However, unlike Father Brown, something about Death in Paradise’s heavy colonial overtones gave me the heebiejeebies, tainting an otherwise delightful experience.
Yes, I understand that the whole point of the show, other than the crime stories, is to contrast an inept, very British detective with a beautiful, chaotic, and warm Caribbean surrounding. That’s done quite well to wonderfully humorous effect.
But something about the reason why said British detective is there just rubs me the wrong way.
It’s not that the native people are made to look stupid or inept. Quite the contrary, they often come across quite adept at their jobs. And the junior officers are shown learning and growing in their careers, making the particular strengths they bring to their positions evident. The senior officer, who is also the female lead, is often put forward as intelligent and well-trained. But that very competence of the people who actually live on the island makes me as a viewer wonder why said British detective is even there.
He’s there to help them solve crimes, yes, but do they really need his help? He is really good at it, yes, but is he so good at it that they couldn’t do it without him? I’m not sure he is. I get the feeling they could do it without him. It just wouldn’t be as entertaining a story. And that’s what bothers me.
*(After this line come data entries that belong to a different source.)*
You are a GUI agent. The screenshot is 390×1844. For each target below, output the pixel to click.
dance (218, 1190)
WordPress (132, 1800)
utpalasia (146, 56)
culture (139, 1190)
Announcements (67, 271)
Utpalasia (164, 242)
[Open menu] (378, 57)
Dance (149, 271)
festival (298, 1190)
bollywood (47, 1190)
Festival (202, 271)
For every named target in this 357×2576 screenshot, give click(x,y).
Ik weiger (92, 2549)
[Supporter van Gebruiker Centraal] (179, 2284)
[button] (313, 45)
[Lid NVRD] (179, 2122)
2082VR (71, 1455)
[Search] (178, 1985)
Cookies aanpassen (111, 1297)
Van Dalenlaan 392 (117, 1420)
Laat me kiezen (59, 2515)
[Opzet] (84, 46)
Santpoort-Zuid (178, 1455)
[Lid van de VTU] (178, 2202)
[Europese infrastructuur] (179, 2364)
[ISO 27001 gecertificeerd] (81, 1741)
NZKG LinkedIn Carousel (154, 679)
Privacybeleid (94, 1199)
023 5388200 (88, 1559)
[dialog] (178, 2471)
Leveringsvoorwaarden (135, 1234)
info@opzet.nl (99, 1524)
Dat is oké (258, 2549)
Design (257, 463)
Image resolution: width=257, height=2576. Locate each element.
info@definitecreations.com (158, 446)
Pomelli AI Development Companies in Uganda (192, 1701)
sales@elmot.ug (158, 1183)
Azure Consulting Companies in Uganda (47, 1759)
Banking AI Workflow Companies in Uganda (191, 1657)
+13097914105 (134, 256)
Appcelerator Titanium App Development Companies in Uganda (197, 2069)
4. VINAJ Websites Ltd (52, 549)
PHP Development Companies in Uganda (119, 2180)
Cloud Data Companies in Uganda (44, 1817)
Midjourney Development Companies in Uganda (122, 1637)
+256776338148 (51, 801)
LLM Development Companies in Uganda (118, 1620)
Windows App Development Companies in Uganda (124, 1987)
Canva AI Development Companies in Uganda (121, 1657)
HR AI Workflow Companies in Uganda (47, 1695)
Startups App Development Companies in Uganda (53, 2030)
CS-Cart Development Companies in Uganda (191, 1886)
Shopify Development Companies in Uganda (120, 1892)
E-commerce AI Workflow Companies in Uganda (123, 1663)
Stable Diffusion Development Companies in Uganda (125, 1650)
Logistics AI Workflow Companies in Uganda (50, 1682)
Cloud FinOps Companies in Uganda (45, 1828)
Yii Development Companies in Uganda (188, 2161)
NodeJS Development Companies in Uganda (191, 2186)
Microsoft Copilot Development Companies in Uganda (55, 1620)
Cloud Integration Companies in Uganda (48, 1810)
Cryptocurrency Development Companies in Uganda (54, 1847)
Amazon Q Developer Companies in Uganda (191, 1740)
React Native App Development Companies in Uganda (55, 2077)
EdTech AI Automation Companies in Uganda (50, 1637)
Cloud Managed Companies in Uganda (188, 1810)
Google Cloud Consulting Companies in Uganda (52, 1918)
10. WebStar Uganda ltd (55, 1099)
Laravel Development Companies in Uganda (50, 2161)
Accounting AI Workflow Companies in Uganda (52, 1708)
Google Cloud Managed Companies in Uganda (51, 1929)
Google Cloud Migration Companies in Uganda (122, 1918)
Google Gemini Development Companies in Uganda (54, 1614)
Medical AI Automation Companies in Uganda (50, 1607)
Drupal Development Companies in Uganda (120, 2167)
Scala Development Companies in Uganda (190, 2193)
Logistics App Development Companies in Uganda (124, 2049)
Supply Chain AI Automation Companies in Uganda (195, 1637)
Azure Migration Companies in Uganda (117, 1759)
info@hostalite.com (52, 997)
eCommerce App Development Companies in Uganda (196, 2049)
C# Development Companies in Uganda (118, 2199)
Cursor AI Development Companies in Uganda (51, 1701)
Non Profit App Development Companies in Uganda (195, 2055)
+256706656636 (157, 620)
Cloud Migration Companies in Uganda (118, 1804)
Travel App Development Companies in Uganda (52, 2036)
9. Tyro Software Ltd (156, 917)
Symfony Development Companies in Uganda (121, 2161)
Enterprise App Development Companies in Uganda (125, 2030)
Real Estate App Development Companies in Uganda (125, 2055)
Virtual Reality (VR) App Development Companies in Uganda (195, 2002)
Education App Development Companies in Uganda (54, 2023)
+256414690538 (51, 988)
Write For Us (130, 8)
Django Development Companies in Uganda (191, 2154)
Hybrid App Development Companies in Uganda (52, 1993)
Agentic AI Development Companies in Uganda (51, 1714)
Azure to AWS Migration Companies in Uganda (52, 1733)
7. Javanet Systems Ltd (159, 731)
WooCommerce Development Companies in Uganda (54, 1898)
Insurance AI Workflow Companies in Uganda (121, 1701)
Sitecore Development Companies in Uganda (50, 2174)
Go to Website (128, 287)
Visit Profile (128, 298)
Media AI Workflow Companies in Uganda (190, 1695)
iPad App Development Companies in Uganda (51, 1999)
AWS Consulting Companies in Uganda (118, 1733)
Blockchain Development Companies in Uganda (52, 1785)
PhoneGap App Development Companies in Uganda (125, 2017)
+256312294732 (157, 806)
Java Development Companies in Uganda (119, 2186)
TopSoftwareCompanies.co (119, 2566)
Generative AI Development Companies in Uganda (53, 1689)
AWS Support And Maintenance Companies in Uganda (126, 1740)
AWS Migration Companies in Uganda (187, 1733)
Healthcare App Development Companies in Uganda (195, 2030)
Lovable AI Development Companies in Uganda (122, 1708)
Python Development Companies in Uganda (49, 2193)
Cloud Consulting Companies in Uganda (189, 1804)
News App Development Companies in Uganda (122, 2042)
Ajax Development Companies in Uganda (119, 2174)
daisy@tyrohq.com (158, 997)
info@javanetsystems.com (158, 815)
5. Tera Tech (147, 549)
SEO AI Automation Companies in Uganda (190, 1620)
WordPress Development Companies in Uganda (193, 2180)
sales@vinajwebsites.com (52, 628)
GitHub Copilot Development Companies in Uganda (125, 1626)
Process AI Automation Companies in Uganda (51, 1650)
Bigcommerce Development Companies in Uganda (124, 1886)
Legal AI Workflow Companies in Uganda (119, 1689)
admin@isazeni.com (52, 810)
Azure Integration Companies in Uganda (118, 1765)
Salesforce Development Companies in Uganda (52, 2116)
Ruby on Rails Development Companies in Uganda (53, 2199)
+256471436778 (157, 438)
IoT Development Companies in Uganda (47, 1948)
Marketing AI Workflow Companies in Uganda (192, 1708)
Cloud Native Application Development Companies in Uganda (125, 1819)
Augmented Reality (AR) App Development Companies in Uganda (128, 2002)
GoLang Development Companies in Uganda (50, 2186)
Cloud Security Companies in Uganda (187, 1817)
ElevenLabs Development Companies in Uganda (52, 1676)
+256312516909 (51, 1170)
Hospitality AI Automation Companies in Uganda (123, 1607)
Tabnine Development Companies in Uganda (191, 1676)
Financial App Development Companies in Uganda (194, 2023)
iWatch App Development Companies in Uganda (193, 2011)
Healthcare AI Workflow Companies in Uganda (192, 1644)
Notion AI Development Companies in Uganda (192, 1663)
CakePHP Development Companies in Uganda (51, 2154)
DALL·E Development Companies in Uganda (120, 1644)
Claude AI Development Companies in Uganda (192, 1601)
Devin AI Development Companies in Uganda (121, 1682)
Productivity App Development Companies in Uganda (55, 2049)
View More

It’s the conundrum of stories with colonial backgrounds. If the people natively from the colony are too stupid to do the job on their own and need colonists to help, that’s a problem. But if the people natively from the colony are perfectly competent, they they don’t need any colonists to help.
I just don’t think there’s any way a colonial story can sit well with the modern concept that all races and cultures being perfectly competent and rational human beings.
In Death in Paradise, these bad colonial vibes are particularly clear where the female lead is concerned. She’s highly intelligent, trained well overseas, socially aware, works well with others, understands the community where they all live and work. And yet, she always plays second fiddle and assumed love interest to the stodgy British man who has taken over her office, and that just rings false to me.
I could see why an outsider would take a shine to her. I probably would in their shoes. But to me, that interest of the male other diminishes her character, weakens her. Where it seems like she would be able to solve all these cases if there weren’t an outsider always stepping in, given all the qualities that have been ascribed to her, she never has the opportunity within the context of the show.
Even with the cast change of said stodgy British male lead for the third season, even with the new British detective’s different way of being the oddball (clumsy and disorganized, rather than nitpicky and homesick) and his greater acceptance of the local culture, all those niggling colonial and gender problems continued, and if anything were amplified by the end of the most recent season.
All that being said, and all the things that made me uneasy about the show, I still enjoyed it and will watch more if more becomes available. I like the fact that it makes me feel uneasy. It helps me define the way I think and feel about the world, and gives me something to stand in opposition to. I wouldn’t advocate it as representative of, well, anything, but I definitely uphold it as something to enjoy both for pure entertainment’s sake and as an exercise in analytical criticism.
As for recommending, I’d say only if the genre piques your interest. It’s pretty formulaic if charming. If you’re already interested in the concept, you’ll enjoy it. Overall, it’s fare too standard and old-fashioned for most.